According to the Carbon Express Arrow Charts @28" and 65lbs you should be shooting the 350's..


----------



## Limey (May 6, 2005)

Possible causes.

Clearance issues with rest.
Too weak a spine.


----------



## gutpile421 (Jul 1, 2007)

*wb*

throw the whisker biscuit in the trash and try another rest


----------



## *SWITCH (Nov 27, 2007)

as some have suggested probably spine issue as i had same problem here

http://www.archerytalk.com/vb/showthread.php?t=1044079

lighten point, shorten shaft, to confirm


----------



## Stihlpro (Jul 19, 2006)

3dshooter80 said:


> what spine of arrow are you shooting? sounds like a slightly weak shaft to me.


Yes it is.....Take 1 arrow and cut it down if possible and shoot it again through paper or bare shaft it with 3 of the others that are fletched cut to same length. ....Don't know how much extra you have to play with but I have dealt with this problem before and it was a weak shaft. :darkbeer:


----------



## HammyAbeer (Jul 15, 2008)

http://www.trophyridge.com/tips-tricks

See question no. 3. 

Its common but I have tried different spines with not much luck just seems to be the nature of the rest especially with the binaries cams Ive shot. I've tried 340's and 400's and they act the same. I might try a 500 this evening out of curiousity although thats way underspined for my bow.

You can do bareshaft to get a straight up and down arrow but the tail will still kick. Get the bareshaft to line up on the same vertical (|) plane as the fletched arrows and try to get the field point to hit near the fletched arrow fieldpoints and dont worry about the tail. Then move on to broadhead tuning out to 30 yards to get the vertical adjustment more in tune. Use a true flying broadhead like a ST, Montec, or Nap Nightmare. Once they are close at 30 yards, I would do some group tuning at 20 yards. Took me about 2 hours the other day to get it right, but now its on.
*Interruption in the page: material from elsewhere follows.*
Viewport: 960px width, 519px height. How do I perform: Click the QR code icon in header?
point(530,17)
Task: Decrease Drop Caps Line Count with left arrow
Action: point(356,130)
Start with nock about 1/4" high. I started level and that caused most of the frustration.


----------



## TMan51 (Jan 25, 2004)

welcome to "Nock High" with a cam & 1/2, any flavor.

I have several Hoyt cam formats in operation, every one will give ne a nock high with the cams timed to perfection.

Try this, put a turn in the control cable, ignore the ugly timing ala JAVI, bring the nock to square and see if it's better. Most likely will be, or even cured. If it get' s better, not best, take a turn outa' the bus, or a half turn out of the yoke on each side.

Of the last several Hoyt's I've owned not a one shot for a hoot with perfect timing. One day I shot a round of 3D with Tom DeRisio of Strictly Archery fame in Washington, NJ. He set me straight, and it's workin' ever since.


----------



## HammyAbeer (Jul 15, 2008)

TMan51 said:


> welcome to "Nock High" with a cam & 1/2, any flavor.
> 
> I have several Hoyt cam formats in operation, every one will give ne a nock high with the cams timed to perfection.
> 
> ...


I wonder if you could mimic that with binaries.


----------



## TMan51 (Jan 25, 2004)

HammyAbeer said:


> I wonder if you could mimic that with binaries.


Actually, the same effect can be managed a couple ways. On my older Hoyt's, pre Cam & 1/2, (Twin Cams), I used cam timing to correct for nock high, on my even older Jennings TStar's, tiller tuning with the limb bolts was the accepted method. Binary / Hybrid cams are slaved, and supposedly need no adjustments and are non-critical for timing (bunk).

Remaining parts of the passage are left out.